June 98’ – my younger sister announced her 2nd pregnancy, the third one in our family. This marked a very important turning point in my TTC journey. H was born 2 weeks earlier than his due date, my birthday.
I skipped the violent emotions that rocked my world during my two sisters’ first pregnancies for a reason. It might turn up in a future post and maybe not. Right now I don’t really want to go there, and it would be loosing track of the topic.
The obsession of having a child of my own shut down unexpectedly later that year, during the Easter weekend. I was holding H and looking down into his eyes while he was clutching my thumb in his little hand. You know that feeling of resolve that fills you when you realise you’ve lost a game of something? Multiply it a few hundred times and you’ll know what I felt.
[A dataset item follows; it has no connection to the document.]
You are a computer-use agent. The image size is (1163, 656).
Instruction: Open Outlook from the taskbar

I gave up. I surrendered. I let go. Being too tired to fight Infertility anymore, I acknowledged defeat.
And that was when I realised that I lost more than just the dream of having a child of my own.
My marriage was an empty shell. We couldn’t talk anymore. We couldn’t discuss our pain, our lost dreams, or our confusion over why it happened to us. There was nothing left except anger. We fought something terribly. It was as if we tried to eradicate our own pain by hurting the other one as much as we possibly could.
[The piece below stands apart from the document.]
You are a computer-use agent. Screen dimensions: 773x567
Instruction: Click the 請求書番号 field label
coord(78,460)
We didn’t even think about doing IVF. The subject of adoption was swept off the table. No-one in their right mind would ever put a child in this broken home of ours. We wanted out, and by March of 2000 we were divorced.
During the toughest years of our TTC journey, my mother gave me the book by Linda P. Salzer: “Surviving Infertility”. There was a sentence in the book that has stayed with me ever since I read it. She said: “If your marriage can survive Infertility, it can survive just about anything.” I was proud to tell everyone who wanted to listen that our marriage was stronger than ever: we were surviving Infertility.
The day I had to take back those words, was one of the most difficult days of my life…
3 comments:
thank you for sharing all of this...you are a very courageous woman....i'm sorry life has dealt you such a krappy, krappy hand...the fact that you can write so honestly is a testament to you...
thank you...
peace
shlomit
The journey you shared is so powerful I don't know where to begin. So many similar emotions and experiences. Right after I got the bad news about an IVF cycle that I was sure would take, one of the fertile myrtle pregnant office assistants burst into my office holding an 8x10 image of her latest ultrasound. I couldn't escape fast enough...I was hyperventilating on my way to the parking lot and lost it in the car. The pregnant therapist would have put me over the edge. I'm so sorry that your marriage was the victim of all of the sadness and anger. How little the world understands about the explosive pressure IF places on relationships of all kinds.
I am so sorry that you have had this journey. I remember the moment when I realized I needed help with infertility and turned to a therapist. Thankfully, she was wonderful. I don't know what I would have done if she had been 6 months pregnant. I hope your journey is taking a turn for the better. I will be exploring your blog more in the future.